[Text and element pointing records]
===

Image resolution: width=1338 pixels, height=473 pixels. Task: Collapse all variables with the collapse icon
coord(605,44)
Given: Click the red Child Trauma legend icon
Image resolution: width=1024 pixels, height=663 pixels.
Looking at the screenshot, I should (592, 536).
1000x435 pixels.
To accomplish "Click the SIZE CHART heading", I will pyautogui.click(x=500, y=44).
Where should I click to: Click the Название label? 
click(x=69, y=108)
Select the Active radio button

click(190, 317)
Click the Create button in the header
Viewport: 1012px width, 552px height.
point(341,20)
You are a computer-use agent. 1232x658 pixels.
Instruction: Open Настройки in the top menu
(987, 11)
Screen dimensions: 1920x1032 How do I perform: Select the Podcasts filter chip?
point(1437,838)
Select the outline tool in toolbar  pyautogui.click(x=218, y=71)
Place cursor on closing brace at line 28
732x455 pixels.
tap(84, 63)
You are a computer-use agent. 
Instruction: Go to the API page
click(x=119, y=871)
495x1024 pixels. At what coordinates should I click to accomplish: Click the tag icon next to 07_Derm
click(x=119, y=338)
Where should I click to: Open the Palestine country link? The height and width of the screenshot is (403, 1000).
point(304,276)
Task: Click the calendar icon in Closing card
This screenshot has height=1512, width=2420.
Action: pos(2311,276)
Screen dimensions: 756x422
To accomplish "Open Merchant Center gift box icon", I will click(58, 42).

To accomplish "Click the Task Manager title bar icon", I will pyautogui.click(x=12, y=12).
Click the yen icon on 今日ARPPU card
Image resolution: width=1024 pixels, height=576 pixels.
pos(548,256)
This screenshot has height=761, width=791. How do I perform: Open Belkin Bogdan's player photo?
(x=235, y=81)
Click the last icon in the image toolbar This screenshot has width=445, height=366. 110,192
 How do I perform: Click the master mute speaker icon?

===

CHALLENGE
Reproduce the rows above word for word, from the line containing "Where should I click to: Open" down to the line containing "Action: pos(2311,276)", including both of those lines.

ANSWER FOR THIS EXERCISE
Where should I click to: Open the Palestine country link? The height and width of the screenshot is (403, 1000).
point(304,276)
Task: Click the calendar icon in Closing card
This screenshot has height=1512, width=2420.
Action: pos(2311,276)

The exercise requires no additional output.